1: To define the scaling factor, cartloader requires either a JSON file (via --scale-json) or a direct scale value using --units-per-um. When using --scale-json, make sure the JSON file has microns_per_pixel information.

FICTURE Analysis

Parameter Required Type Description
--main required 1 flag Enable cartloader to run all five steps
--in-transcript required string Path to input transcript-level SGE file
--out-dir required string Path to output directory
--width required int or comma-separated list LDA training hexagon width(s)
--n-factor required int or comma-separated list Number of LDA factors
--makefn string File name for the generated Makefile (default: run_ficture2.mk )
--in-feature string Path to input feature file
--in-minmax string Path to input coordinate min/max file
--cmap-file string Path to color map file
--exclude-feature-regex regex Pattern to exclude features
--spatula string Path to the spatula binary (default: spatula)
--ficture2 string Path to the punkst directory (defaults to punkst repository within submodules directory of cartloader)
--n-jobs int Number of parallel jobs (default: 1)
--threads int Number of threads per job (default: 1)

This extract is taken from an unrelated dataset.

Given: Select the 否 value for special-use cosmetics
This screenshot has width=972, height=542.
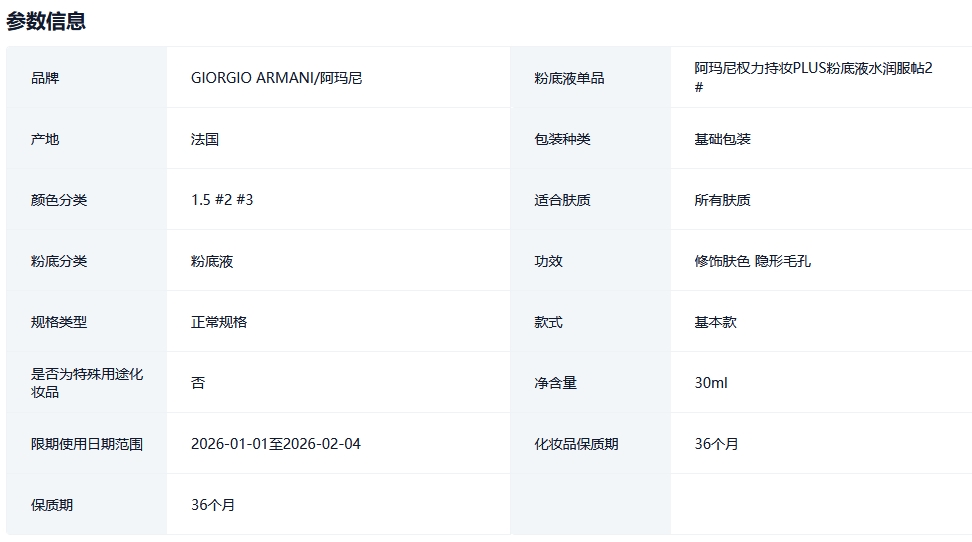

1: cartloader requires the user to specify at least one action. Available actions includes: --tile to run tiling step; --segment to run segmentation step; --init-lda to run LDA training step; --decode to run decoding step; --summary to run summarization step; --main to run all above five actions.

cartloader Compilation

Generate pmtiles and web-compatible tile directories. See more details in Reference page.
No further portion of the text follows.